▶ Hedefiniz: Aşağıda, namaz bitince yeryüzüne dağılmayı anlatan ayetin kelime kelime anlamlarını veren metni bulacaksınız. Bu ayet metnini son cümlesinden sonra sürdürün.

فَإِذَا قُضِيَتِ الصَّلَاةُ فَانتَشِرُوا فِي الْأَرْضِ وَابْتَغُوا مِن فَضْلِ اللَّهِ وَاذْكُرُوا اللَّهَ كَثِيرًا لَّعَلَّكُمْ تُفْلِحُونَ
Fe izâ kudiyetıs salâtu fenteşirû fîl ardı vebtegû min fadlillâhi vezkurûllâhe kesîren leallekum tuflihûn(tuflihûne).
fe izâ | : artık olduğu zaman |
kudiyeti | : kada edildi, kaza edildi, yerine getirdi, bitirdi |
es salâtu | : namaz |
fe inteşirû | : o zaman dağılın |
fî el ardı | : yeryüzünde |
ve ibtegû | : ve arayın, isteyin |
min fadli allâhi | : Allah’ın fazlından |
ve uzkurû | : ve zikredin |
allâhe | : Allah |
kesîran | : çok |
lealle-kum | : umulur ki böylece siz |
tuflihûne | : felâha, kurtuluşa erersiniz |
Diyanet İşleri = Namaz kılınınca artık yeryüzüne dağılın ve Allah’ın lütfundan nasibinizi arayın. Allah’ı çok zikredin ki kurtuluşa eresiniz.

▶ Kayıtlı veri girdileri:
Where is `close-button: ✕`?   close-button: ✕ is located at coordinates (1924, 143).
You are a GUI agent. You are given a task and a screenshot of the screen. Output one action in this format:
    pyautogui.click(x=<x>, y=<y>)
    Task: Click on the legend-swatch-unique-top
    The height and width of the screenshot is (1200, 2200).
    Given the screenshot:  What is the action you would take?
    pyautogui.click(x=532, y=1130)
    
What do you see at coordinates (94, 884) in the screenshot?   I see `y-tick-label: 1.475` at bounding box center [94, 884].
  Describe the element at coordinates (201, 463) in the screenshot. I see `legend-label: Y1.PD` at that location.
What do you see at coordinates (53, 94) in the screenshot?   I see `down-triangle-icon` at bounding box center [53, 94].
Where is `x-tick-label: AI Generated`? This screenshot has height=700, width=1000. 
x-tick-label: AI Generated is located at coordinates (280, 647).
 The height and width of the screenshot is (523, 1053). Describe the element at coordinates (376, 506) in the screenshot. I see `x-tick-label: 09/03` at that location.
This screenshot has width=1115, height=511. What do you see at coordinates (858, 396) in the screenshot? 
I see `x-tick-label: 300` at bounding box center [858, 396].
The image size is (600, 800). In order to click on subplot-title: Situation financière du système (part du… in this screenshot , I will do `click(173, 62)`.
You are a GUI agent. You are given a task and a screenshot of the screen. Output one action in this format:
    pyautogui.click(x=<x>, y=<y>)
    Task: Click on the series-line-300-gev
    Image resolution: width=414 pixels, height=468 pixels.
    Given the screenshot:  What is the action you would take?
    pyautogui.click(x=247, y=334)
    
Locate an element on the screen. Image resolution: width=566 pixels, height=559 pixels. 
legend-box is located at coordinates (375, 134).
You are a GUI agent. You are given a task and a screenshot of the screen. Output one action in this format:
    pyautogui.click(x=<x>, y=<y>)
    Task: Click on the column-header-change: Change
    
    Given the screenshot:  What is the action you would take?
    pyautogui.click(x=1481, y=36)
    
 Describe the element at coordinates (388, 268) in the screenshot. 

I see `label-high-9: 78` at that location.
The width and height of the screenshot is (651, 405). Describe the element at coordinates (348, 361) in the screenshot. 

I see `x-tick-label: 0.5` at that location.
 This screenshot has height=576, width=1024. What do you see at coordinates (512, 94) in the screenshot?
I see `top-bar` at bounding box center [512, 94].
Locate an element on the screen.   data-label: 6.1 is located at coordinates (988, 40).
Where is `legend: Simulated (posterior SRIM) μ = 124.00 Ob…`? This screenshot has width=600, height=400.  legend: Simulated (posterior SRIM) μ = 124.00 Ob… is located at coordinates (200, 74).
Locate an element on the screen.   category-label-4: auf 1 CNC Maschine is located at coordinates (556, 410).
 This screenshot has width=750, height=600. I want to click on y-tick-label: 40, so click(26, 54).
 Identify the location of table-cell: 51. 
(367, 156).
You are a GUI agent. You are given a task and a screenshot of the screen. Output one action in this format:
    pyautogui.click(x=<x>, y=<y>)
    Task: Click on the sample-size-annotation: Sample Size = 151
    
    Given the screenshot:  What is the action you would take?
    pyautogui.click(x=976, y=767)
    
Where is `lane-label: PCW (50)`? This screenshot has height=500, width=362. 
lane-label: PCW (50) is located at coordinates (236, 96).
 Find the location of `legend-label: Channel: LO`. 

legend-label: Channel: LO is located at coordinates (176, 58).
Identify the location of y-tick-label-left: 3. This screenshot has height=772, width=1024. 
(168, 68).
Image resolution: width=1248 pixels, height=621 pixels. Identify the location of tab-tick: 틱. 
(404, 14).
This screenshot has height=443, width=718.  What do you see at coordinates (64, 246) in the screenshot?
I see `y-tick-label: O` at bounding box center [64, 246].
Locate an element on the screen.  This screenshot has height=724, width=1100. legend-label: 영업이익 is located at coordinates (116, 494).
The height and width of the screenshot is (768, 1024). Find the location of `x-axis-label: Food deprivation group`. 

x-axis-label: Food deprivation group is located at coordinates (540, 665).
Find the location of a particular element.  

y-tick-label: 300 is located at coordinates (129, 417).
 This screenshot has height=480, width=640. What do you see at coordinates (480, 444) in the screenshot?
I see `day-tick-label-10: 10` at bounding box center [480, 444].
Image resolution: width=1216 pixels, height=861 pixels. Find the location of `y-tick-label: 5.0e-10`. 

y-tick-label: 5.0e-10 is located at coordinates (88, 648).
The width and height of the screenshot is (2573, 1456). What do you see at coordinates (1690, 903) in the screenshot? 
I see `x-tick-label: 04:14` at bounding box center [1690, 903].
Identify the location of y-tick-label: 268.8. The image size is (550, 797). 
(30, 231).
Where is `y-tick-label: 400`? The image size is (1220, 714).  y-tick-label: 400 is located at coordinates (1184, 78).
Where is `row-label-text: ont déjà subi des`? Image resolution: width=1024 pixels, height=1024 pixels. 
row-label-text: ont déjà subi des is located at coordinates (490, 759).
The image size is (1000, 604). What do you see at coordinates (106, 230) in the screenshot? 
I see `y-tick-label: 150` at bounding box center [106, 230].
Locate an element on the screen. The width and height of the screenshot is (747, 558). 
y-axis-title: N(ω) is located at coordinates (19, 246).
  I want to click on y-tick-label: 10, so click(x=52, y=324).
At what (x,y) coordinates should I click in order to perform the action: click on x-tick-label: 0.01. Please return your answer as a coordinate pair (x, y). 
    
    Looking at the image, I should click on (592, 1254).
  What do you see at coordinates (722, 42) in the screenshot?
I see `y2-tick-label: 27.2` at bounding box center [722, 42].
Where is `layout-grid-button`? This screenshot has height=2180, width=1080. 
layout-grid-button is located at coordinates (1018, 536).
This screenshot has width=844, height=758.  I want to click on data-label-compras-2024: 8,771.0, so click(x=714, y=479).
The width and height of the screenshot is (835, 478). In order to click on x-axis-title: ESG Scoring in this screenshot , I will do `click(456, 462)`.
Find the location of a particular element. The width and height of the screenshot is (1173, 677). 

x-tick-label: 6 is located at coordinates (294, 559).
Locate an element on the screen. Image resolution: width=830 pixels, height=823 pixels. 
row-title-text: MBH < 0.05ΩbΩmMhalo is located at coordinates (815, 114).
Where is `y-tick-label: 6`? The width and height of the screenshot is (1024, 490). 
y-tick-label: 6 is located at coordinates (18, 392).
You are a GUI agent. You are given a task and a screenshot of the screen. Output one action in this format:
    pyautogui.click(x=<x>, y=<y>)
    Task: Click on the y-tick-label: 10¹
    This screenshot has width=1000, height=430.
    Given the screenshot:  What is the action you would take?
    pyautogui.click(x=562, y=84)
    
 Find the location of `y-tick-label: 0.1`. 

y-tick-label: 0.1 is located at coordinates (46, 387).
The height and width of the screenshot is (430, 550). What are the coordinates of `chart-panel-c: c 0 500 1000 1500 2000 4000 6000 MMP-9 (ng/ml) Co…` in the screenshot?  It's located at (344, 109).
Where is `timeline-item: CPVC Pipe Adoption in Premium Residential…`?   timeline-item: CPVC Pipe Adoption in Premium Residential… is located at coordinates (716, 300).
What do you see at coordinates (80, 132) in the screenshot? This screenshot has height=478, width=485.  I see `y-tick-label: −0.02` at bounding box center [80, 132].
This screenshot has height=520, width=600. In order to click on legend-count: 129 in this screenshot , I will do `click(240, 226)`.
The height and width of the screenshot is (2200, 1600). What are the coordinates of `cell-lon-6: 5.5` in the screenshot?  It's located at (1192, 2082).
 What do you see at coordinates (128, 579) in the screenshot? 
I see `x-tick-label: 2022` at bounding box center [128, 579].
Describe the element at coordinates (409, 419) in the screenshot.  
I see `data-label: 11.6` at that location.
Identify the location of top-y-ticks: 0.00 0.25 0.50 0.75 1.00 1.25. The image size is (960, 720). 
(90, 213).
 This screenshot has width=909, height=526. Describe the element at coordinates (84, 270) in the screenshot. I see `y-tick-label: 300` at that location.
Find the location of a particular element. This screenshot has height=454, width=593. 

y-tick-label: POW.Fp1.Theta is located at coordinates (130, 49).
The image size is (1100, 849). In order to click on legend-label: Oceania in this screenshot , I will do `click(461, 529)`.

▶ Yazılı yanıt:
Abdulbaki Gölpınarlı = Namazı kıldınız mı da artık yeryüzüne dağılın ve Allah'ın lûtfunu, ihsânını arayın ve çok anın Allah'ı da kurtulup murâda erin.
Abdullah Parlıyan = Ve cuma namazı kılınıp bittiğinde, yeryüzüne serbestçe dağılın ve Allah'ın lütfundan rızkınızı aramaya devam edin ve Allah'ı namaz dışında da daima hatırlayın ki, mutluluğa erişebilesiniz.
Adem Uğur = Namaz kılınınca artık yeryüzüne dağılın ve Allah'ın lütfundan isteyin. Allah'ı çok zikredin; umulur ki kurtuluşa erersiniz.
Ahmed Hulusi = O salât tamamlandığında arzda yayılın, Allâh'ın fazlından talep edin ve (el Esmâ'sıyla hakikatiniz olan) Allâh'ı çok zikredin (HATIRLAYIN) ki kurtuluşa eresiniz!
Ahmet Tekin = Namazı kılınca, artık yeryüzüne dağılın. Ticaretinizi yapın, işinize bakın. Allah’ın lütfundan isteyin. Allah’ı çok zikrederek şükredin, Allah’a çokça ibadet edin, Allah’ın dinini, şeriatını çokça anlatın. Umulur ki, kurtuluşa, ebedî nimetle mutluluğa erersiniz.
Ahmet Varol = Namaz kılındığında artık yeryüzüne dağılın Allah'ın lütfundan isteyin ve Allah'ı çokça anın ki kurtuluşa eresiniz.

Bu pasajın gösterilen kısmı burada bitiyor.